В другом рассказе Тургенева «Уездный лекарь» речь идет о докторе, которого вызвал к себе писатель, заболевший после охоты «с отъезжего поля», т.е. поздней осенью. Доктор был «малый неглупый, выражался бойко и довольно забавно. Странные дела случаются на свете: с иным человеком и долго живешь вместе и в дружеских отношениях находишься, а ни разу не заговоришь с ним откровенно, от души; а с другим же едва познакомиться успеешь - глядь, либо ты ему, либо он тебе, словно на исповеди, всю подноготную и проболтал» [2. Т. 1. С. 39]. Словом, рассказал уездный лекарь Трифон Иванович историю про свою вспыхнувшую невольно страсть к смертельно больной девушке, которую он не смог вылечить привычными тогда средствами - кровопусканием, микстурами и горчичниками. Вскоре она скончалась, но в памяти доктора этот несостоявшийся роман остался как светлая и романтическая история, в то время как жизнь у него сложилась, как он сказал, вполне прозаически: «Ведь я с тех пор в законный, как говорится, брак вступить успел. Как же. Купеческую дочь взял: семь тысяч приданого. Зовут ее Акулиной; Трифону-то под стать. Баба должен я вам сказать злая, да благо спит целый день.» [Там же. С. 47]. Налицо привычные стереотипы в отношении купцов и купеческих дочерей: можно взять богатое приданое, но потом терпеть всю оставшуюся жизнь попреки и несправедливости.

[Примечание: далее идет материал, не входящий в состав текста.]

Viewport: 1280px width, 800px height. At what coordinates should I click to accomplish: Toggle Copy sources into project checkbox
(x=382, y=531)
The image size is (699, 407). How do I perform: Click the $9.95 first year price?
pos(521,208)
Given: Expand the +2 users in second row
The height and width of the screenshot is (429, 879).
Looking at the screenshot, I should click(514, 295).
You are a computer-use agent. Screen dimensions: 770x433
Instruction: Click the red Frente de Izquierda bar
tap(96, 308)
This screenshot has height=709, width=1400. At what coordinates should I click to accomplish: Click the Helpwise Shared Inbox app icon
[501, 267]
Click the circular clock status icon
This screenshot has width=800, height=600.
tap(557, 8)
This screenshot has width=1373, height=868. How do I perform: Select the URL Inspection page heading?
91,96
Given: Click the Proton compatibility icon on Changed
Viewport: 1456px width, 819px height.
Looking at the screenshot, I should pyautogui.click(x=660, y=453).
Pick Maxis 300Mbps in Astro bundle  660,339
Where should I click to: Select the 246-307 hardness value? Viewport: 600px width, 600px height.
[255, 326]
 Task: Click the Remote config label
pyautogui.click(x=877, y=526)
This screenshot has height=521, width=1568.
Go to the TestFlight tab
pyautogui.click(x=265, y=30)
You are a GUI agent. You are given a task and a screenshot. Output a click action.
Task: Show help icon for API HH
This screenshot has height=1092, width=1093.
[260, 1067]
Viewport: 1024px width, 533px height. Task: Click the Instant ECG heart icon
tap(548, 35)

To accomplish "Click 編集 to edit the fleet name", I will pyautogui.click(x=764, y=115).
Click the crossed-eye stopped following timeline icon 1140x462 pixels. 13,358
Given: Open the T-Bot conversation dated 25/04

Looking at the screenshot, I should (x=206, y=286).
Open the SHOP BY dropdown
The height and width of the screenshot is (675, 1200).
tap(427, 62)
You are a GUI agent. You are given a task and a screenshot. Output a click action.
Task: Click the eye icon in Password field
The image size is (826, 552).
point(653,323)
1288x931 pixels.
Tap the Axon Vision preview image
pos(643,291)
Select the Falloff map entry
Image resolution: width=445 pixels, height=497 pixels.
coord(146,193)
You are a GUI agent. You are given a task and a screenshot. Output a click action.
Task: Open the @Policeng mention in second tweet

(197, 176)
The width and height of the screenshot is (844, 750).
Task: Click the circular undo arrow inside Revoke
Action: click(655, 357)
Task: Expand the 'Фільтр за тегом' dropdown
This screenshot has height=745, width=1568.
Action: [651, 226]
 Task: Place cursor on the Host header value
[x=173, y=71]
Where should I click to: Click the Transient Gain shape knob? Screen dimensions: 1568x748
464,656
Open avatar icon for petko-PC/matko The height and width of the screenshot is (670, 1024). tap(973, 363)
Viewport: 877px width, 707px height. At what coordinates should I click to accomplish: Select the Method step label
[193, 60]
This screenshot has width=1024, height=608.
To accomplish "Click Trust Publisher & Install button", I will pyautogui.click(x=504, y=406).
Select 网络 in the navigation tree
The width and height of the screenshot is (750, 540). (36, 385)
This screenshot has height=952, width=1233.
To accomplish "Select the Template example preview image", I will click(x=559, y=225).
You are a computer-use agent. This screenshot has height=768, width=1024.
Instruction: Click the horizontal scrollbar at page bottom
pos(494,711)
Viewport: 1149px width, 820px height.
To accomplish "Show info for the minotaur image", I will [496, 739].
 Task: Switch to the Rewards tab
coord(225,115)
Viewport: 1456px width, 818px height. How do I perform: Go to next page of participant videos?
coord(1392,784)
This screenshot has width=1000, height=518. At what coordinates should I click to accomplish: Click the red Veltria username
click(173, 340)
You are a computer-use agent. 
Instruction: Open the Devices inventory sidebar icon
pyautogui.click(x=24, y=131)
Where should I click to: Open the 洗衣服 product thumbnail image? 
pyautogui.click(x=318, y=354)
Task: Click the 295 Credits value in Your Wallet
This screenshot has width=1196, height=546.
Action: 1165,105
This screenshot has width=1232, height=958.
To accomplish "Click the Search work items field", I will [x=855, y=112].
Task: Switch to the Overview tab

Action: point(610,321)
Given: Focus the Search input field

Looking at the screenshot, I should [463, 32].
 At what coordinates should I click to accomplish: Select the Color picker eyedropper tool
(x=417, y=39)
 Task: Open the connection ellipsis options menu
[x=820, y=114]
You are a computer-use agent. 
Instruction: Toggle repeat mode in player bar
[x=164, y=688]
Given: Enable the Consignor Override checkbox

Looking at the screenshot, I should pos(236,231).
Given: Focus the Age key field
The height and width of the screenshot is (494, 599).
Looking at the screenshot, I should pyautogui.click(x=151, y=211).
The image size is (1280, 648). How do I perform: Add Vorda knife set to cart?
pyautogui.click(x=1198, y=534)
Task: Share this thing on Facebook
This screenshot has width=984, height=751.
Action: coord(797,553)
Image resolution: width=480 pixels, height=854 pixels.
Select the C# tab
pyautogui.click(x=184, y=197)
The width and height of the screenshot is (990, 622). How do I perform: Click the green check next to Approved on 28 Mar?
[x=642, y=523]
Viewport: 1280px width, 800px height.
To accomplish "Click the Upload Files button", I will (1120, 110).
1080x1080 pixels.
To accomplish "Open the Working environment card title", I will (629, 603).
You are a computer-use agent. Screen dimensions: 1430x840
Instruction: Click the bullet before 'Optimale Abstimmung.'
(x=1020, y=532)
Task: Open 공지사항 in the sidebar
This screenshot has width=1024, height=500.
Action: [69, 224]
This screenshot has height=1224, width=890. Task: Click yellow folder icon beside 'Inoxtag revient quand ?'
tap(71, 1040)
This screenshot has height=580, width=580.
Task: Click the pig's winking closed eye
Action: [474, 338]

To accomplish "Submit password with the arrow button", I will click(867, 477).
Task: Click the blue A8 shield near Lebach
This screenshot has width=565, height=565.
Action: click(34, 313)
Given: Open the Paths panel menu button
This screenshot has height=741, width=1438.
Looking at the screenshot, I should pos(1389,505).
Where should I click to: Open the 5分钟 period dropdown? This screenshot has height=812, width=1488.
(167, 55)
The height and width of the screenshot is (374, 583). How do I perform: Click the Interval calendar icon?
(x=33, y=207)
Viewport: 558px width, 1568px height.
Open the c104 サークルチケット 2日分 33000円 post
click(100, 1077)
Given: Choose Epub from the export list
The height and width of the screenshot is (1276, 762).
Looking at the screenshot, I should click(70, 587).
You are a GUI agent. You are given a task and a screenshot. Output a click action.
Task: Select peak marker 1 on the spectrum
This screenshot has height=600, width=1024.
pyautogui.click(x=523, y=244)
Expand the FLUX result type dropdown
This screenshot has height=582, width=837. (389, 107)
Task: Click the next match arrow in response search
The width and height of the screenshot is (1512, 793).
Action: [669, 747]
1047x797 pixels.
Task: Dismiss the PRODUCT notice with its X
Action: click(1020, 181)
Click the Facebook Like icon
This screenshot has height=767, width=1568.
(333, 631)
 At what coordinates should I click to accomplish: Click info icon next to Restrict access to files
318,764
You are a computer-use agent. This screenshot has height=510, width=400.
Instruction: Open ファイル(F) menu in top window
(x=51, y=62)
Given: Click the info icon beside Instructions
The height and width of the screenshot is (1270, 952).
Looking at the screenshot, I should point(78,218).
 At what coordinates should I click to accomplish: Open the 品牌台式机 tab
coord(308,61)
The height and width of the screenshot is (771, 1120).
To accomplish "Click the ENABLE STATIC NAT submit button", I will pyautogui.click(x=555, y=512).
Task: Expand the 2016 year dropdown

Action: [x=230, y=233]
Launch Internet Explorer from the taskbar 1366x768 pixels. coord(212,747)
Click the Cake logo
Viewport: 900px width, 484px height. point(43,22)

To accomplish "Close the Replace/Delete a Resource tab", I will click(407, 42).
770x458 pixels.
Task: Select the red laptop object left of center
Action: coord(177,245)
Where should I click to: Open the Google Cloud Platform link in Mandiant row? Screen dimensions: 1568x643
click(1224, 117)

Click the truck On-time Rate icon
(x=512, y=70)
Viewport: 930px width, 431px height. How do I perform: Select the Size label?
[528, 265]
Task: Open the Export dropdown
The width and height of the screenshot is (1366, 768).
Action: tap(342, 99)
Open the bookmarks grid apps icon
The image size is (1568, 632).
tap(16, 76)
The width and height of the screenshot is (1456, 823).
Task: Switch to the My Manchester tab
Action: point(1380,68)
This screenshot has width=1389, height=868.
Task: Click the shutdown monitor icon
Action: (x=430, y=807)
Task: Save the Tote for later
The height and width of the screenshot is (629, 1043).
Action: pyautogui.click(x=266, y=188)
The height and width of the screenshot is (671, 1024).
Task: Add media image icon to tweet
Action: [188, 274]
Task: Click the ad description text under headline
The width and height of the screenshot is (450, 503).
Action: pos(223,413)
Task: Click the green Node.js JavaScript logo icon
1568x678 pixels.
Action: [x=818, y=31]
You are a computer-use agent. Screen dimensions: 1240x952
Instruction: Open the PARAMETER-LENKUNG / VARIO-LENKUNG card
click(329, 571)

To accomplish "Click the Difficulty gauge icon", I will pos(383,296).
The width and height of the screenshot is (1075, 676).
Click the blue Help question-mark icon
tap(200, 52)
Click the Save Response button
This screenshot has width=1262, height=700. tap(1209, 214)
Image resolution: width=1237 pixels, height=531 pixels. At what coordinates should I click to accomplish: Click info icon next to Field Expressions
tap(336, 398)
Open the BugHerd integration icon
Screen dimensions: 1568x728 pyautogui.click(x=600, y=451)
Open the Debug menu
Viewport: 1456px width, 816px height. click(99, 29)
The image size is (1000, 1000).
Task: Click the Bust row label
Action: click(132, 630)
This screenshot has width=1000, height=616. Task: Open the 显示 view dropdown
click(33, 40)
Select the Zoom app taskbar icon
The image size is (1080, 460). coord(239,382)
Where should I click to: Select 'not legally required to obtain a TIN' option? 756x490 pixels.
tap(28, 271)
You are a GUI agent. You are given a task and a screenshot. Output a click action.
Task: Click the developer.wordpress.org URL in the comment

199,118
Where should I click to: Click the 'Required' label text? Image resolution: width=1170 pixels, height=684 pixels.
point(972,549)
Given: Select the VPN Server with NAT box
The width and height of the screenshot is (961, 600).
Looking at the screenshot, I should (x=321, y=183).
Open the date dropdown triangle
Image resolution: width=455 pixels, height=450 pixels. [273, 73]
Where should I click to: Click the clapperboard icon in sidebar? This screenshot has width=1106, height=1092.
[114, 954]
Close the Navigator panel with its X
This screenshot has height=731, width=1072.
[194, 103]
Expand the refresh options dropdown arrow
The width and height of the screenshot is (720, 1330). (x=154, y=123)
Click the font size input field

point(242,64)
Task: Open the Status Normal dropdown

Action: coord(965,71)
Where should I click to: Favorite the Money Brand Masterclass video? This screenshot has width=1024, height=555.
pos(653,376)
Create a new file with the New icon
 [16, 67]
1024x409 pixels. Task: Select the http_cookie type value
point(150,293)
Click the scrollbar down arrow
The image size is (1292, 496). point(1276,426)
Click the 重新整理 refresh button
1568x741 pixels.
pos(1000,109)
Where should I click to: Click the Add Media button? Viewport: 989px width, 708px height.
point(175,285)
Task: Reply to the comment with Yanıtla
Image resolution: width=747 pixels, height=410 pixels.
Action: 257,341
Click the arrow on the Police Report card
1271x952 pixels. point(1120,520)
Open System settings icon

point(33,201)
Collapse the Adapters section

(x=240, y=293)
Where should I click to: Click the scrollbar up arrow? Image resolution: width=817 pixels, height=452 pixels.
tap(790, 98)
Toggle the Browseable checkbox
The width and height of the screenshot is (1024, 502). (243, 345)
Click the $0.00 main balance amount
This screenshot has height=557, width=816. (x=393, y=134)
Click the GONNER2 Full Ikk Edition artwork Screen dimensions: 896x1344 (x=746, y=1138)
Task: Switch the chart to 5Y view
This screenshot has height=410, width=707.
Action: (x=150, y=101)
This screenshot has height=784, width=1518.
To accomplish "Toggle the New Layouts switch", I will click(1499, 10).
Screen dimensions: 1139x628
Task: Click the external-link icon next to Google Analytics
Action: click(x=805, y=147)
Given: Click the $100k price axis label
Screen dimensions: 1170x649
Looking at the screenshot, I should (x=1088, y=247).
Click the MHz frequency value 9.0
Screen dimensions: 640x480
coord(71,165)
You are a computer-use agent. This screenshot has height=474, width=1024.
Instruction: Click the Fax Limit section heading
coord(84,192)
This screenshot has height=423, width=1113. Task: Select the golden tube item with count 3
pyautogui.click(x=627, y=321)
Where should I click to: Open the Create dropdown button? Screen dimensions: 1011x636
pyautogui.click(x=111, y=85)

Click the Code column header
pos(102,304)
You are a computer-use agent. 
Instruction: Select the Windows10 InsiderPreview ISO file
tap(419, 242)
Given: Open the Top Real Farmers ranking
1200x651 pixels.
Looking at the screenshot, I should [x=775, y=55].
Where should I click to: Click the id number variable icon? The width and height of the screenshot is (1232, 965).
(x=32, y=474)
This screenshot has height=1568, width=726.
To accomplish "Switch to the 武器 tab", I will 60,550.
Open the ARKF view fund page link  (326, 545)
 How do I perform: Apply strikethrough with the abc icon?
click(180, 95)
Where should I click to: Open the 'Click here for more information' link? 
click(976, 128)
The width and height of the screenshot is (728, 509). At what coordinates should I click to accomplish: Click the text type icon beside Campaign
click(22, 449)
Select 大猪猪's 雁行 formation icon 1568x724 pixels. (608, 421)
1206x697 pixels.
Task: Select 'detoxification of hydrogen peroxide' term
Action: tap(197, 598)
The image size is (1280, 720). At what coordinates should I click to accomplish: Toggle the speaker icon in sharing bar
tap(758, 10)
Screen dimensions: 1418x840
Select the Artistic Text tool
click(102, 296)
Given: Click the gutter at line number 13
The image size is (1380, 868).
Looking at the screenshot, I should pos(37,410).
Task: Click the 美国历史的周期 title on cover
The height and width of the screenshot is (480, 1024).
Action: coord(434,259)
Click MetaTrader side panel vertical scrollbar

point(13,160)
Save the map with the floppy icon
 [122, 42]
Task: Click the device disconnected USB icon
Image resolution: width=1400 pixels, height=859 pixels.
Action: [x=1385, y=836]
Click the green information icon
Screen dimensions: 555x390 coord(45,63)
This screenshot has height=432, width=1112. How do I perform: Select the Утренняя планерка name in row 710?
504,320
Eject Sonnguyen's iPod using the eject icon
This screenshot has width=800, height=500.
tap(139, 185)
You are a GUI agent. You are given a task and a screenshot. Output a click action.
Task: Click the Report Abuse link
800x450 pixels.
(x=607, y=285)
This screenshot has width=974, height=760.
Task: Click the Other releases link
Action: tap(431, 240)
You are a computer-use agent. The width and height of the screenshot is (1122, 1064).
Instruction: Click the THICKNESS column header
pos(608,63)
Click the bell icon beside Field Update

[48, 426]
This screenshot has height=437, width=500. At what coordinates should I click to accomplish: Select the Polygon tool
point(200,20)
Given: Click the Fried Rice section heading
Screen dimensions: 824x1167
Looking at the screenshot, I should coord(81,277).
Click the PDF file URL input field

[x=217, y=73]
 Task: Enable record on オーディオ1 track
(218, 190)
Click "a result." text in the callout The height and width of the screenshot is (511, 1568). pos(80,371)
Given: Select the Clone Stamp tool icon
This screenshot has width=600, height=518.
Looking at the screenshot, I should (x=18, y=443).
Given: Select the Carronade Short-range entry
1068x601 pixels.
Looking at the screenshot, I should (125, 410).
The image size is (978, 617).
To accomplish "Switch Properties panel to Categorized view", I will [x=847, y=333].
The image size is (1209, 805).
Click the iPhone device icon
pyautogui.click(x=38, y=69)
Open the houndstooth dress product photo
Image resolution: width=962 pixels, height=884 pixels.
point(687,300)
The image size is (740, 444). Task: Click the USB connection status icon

В других произведениях И. С. Тургенева также довольно часто упоминаются купцы, но обязательно при этом присутствует какая-либо материальная выгода или плутовство, которые стали одной из главных характеристик русского купечества в отечественной литературе начиная с Н. В. Гоголя. Впрочем, внешний вид купцов был солиден. Например, однодворец Овсянников из одноименного рассказа в «Записках охотника» был одет как купец: «Носил он просторный синий сюртук с длинными рукавами, застегнутый доверху, шелковый лиловый платок на шее, ярко вычищенные сапоги с кистями и вообще с виду был похож на зажиточного купца» [Там же. С. 56]. Приметил И. С. Тургенев и еще одну особенность внешнего вида состоятельных людей в России: «Заметим кстати, что с тех пор как Русь стоит, не бывало еще на ней раз-

добревшего и разбогатевшего человека без окладистой бороды; иной весь свой век носил бородку жидкую, клином, - вдруг, смотришь, обложился кругом словно сияньем, - откуда волос берется!» [2. Т. 1. С. 127]. Здесь же, в рассказе «Контора», передано главное отличие образа жизни купца от дворянского уклада словами приказчика, который в барском имении был на должности дежурного конторщика: «И живет-то купец по простоте, по-русскому, по-нашенскому: поедешь с ним в дорогу, - он пьет чай, и ты пей чай; что он кушает, то и ты кушай. Купец. как можно: купец не то что барин. Купец не блажит; ну, осерчает - побьет, да и дело с концом. Не мозжит, не шпыняет. А с барином беда! Всё не по нем: и то нехорошо, и тем не угодил» [Там же. С. 141]. Это говорит представитель управленческого, по сути дела бюрократического, аппарата крупного поместья, численность которого была весьма значительна и доходила до нескольких десятков человек, а хитрость, с которой эти управленцы обкрадывали своих помещиков, была, может быть, и изощреннее, чем у государственных чиновников.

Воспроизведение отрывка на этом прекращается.